Pat Beckham, an actuary with Cavanaugh Macdonald Consulting, told city officials the city’s contribution rates for the Wichita Employees Retirement System and the Police and Fire Retirement System will drop at least a percentage point in 2015, beneficiaries of improved investment performance.
Council member James Clendenin said the report is a testament to the council’s fiscal conservatism, with other public employee retirement funds – including the Kansas Public Employees Retirement System – suffering financially.
“Instead of this being a train wreck, we’re getting close to the end of the tunnel,” he said after the meeting. “There are other cities not doing nearly as well as we are.”
The retirement fund investments earned a little more than 9 percent, Beckham said.
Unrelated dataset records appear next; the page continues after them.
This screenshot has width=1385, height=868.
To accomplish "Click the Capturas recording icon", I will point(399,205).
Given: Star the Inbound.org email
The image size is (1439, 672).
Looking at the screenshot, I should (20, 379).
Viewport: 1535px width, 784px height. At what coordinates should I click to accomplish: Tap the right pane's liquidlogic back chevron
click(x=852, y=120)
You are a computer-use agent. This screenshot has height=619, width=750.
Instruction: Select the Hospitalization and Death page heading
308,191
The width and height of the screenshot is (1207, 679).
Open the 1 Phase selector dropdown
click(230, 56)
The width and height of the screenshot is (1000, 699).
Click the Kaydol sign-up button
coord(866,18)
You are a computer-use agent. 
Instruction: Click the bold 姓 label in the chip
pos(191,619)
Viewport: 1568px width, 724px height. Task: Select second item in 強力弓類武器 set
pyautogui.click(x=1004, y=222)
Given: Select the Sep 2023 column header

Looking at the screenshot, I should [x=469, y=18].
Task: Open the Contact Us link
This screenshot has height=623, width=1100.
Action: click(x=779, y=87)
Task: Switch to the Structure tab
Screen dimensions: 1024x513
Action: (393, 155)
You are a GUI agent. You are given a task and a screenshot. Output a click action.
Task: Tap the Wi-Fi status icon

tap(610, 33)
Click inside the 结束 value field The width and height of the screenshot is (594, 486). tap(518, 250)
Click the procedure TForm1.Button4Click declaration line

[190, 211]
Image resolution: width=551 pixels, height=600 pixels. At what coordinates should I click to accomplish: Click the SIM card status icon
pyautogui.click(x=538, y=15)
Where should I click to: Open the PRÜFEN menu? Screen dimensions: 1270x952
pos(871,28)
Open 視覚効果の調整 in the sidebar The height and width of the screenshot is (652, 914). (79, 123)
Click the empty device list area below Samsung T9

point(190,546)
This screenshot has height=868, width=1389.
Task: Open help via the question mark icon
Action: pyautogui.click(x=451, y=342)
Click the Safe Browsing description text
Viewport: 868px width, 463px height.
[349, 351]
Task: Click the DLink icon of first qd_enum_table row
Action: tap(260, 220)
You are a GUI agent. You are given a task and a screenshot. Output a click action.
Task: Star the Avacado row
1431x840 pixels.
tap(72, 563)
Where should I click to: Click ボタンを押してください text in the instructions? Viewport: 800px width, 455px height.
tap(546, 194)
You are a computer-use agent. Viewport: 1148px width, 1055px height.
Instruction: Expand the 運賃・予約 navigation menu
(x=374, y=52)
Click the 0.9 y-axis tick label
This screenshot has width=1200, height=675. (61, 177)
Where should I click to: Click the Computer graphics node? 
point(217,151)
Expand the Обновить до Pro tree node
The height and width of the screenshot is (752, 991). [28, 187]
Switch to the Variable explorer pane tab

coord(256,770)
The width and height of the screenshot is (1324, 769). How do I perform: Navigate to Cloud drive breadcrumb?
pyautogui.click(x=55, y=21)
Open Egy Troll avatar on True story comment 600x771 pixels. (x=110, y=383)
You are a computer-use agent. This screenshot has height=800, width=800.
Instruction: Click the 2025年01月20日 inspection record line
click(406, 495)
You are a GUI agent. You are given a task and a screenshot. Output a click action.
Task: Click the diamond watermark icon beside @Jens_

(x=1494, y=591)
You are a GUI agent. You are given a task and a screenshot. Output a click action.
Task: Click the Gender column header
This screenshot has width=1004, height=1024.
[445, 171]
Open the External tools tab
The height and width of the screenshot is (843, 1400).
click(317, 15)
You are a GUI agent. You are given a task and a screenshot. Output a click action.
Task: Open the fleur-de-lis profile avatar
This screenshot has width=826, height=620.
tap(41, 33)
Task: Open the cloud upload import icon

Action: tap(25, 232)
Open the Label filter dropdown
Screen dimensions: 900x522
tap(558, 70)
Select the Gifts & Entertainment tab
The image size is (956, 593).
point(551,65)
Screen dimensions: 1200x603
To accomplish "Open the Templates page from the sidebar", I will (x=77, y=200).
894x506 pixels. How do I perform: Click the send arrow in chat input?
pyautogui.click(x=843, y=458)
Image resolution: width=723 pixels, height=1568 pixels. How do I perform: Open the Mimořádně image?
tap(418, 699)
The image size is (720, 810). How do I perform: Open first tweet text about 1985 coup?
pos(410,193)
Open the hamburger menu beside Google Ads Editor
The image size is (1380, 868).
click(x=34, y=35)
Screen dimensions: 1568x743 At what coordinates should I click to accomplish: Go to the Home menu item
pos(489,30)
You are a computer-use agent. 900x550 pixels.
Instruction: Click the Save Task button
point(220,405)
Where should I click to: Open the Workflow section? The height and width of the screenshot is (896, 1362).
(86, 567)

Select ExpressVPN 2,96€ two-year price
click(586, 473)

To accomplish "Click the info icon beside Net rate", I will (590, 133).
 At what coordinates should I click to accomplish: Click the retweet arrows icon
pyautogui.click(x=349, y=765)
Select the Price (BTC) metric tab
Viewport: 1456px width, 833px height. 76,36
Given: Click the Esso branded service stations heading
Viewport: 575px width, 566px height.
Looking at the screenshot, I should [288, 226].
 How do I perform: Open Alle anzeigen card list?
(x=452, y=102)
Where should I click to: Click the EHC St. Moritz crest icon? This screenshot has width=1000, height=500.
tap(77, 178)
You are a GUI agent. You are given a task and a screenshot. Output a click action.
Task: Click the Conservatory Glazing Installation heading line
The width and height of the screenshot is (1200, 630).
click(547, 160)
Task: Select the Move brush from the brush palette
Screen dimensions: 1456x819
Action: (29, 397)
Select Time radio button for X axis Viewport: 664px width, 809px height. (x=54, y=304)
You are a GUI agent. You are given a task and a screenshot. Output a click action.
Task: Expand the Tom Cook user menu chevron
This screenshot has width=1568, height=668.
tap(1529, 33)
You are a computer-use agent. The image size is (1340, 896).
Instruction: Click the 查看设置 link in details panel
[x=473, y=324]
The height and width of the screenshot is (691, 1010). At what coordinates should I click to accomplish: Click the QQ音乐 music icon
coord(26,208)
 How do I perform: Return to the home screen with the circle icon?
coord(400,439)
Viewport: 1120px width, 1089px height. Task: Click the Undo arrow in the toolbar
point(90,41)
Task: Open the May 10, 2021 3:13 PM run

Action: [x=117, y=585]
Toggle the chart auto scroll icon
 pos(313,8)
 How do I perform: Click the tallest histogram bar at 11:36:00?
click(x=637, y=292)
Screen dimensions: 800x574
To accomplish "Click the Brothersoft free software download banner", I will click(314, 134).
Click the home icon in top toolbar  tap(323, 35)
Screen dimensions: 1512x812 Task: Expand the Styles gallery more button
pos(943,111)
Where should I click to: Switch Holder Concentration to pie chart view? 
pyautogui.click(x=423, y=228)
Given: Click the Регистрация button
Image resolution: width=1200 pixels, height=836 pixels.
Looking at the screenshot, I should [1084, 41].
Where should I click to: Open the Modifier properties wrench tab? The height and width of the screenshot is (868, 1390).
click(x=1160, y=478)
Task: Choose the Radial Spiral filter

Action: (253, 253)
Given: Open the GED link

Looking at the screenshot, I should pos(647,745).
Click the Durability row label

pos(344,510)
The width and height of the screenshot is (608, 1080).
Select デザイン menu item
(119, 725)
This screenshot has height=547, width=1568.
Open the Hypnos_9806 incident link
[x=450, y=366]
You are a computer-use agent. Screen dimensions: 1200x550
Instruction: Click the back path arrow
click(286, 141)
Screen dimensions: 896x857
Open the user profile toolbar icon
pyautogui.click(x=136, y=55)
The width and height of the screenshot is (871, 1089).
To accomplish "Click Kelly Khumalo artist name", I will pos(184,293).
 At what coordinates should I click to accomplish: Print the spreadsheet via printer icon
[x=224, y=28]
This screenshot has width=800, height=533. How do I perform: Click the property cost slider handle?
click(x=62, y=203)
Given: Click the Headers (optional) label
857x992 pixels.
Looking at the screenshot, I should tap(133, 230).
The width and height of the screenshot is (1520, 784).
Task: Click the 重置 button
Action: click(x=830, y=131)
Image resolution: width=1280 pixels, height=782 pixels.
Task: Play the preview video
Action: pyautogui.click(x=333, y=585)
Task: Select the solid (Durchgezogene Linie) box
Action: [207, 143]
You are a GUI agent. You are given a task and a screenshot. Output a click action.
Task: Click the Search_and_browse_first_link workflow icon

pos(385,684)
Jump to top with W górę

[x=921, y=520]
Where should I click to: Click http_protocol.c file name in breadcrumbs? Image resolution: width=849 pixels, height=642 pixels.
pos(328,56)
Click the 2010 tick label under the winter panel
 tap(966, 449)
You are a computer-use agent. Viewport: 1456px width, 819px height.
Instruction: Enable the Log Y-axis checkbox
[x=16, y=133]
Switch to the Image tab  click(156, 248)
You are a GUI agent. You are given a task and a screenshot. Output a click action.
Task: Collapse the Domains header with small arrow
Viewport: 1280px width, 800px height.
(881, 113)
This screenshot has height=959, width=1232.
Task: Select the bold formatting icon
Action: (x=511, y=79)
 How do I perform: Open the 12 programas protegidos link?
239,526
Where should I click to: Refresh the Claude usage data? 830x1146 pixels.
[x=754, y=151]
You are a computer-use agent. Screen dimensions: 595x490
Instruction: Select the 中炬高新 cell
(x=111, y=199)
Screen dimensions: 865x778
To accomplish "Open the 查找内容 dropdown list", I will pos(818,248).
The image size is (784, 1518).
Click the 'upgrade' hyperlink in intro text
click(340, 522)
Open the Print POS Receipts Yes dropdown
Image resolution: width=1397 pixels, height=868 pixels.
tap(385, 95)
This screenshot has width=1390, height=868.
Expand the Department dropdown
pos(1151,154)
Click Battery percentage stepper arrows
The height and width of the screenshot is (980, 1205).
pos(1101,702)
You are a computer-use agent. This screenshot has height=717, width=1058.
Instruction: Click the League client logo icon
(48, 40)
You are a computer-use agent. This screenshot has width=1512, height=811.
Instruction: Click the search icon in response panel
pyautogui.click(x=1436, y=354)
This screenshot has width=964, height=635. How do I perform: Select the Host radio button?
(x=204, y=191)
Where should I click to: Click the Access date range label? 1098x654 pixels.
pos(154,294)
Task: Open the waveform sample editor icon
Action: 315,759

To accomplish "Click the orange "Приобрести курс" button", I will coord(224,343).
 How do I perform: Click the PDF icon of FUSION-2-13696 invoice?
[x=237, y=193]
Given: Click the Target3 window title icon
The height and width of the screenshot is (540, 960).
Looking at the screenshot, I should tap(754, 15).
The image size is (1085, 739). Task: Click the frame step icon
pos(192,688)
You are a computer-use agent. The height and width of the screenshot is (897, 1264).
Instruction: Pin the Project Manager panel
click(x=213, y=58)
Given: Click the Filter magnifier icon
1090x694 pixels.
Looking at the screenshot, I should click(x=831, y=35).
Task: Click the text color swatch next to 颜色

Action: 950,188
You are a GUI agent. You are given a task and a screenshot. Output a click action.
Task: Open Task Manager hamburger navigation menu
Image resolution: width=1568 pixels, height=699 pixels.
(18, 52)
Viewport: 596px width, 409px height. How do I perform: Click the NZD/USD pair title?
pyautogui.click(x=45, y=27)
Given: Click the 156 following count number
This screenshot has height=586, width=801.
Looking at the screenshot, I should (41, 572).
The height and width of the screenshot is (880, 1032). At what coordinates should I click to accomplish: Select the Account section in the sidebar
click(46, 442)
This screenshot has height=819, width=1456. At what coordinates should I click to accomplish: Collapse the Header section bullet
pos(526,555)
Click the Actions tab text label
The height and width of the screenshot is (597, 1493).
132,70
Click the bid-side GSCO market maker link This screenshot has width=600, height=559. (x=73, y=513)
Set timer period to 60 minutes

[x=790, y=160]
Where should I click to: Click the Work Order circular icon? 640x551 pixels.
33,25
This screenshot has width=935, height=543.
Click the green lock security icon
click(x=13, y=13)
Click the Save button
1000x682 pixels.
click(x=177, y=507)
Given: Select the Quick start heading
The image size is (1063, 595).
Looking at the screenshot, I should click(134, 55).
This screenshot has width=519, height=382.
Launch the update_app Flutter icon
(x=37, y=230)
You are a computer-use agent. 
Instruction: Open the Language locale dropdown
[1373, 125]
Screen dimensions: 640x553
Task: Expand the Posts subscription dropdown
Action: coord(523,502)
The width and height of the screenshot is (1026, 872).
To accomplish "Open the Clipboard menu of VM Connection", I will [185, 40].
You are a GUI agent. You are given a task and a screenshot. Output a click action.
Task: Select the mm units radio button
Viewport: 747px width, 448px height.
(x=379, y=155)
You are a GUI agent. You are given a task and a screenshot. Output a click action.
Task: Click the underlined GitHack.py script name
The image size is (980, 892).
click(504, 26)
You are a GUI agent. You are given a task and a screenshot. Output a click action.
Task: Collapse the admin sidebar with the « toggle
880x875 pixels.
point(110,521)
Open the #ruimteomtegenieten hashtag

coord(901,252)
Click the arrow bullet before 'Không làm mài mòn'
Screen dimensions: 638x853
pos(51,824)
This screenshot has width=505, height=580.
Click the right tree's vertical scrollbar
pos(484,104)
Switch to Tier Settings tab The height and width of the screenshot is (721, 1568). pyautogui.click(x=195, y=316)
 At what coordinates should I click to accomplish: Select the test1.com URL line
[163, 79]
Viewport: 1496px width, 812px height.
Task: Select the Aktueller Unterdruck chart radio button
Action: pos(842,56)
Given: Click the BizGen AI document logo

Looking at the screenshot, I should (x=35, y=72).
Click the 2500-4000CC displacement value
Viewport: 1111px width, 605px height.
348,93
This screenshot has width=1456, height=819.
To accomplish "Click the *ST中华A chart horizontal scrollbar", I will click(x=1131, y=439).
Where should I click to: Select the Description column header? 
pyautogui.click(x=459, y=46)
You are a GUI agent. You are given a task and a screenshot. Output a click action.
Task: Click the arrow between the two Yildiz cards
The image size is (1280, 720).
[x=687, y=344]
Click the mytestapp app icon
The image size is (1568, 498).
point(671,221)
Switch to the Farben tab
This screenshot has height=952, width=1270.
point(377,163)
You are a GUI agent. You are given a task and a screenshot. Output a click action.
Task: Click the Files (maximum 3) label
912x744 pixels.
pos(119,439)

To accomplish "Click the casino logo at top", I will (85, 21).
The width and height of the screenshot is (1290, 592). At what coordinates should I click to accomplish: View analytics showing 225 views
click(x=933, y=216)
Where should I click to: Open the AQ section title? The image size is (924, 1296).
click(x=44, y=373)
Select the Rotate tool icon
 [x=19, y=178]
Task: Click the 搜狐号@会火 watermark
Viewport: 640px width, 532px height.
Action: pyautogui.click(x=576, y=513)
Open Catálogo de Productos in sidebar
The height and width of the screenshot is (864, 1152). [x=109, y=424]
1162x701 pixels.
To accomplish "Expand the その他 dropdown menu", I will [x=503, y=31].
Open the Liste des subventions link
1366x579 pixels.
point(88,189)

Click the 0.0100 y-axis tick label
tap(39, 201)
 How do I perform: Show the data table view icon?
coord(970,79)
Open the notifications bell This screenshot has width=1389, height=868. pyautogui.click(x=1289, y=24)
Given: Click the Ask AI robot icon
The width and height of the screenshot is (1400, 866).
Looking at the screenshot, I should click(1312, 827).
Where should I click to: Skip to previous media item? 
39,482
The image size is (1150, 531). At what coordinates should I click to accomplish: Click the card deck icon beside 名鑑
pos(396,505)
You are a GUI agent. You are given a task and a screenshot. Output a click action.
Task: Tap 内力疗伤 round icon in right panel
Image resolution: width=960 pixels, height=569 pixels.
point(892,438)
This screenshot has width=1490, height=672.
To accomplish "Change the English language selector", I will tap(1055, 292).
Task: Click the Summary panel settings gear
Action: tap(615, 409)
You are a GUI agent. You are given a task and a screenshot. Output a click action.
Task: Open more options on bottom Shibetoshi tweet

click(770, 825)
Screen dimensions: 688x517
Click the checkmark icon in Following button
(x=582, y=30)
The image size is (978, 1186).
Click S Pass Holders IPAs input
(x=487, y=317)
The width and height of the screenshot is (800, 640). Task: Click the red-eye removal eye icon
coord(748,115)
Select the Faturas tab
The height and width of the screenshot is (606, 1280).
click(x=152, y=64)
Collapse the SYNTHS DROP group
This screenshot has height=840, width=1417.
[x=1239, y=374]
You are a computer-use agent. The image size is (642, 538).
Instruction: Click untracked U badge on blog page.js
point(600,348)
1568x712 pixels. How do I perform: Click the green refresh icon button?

As a result, the city will save almost $1.4 million – $1.2 million from the general fund, approximately $130,000 from the water and sewer utility and $45,000 from the airport fund, City Manager Robert Layton said.
The city contribution rate to the city retirement system will drop from 13.2 percent to 12.2 percent this year. That’s still higher than the 10.2 percent rate in 2009 or the 10.6 percent rate in 2010, before recession-fueled investment losses began to take their toll.
The employer contribution rate to the police and fire plan will drop to 21.3 percent, down from 22.4 percent in 2012. That’s the lowest contribution rate since the recession, city officials said.
The unfunded liabilities in both plans will drop into the single digits – 6.9 percent for the city employees plan and 7.5 percent for the police and fire plan. Significant amounts of the city’s contribution — a third in the city plan and a fourth in the police and fire plan — are designed to buy down the unfunded liabilities.
Beckham presented a slide that shows the average municipal retirement system nationwide is saddled with a little more than 20 percent in unfunded liabilities.
“You should be extremely proud of what you’ve done,” Beckham said. “Very few systems are that strongly funded.”
Nonetheless, such retirement programs are shrouded in uncertainty, she said, since they require future predictions of how long city employees will work and then live.
The city still is considering moving new employees away from the two defined benefit plans, possibly into the type of defined contribution plan popular in the private sector.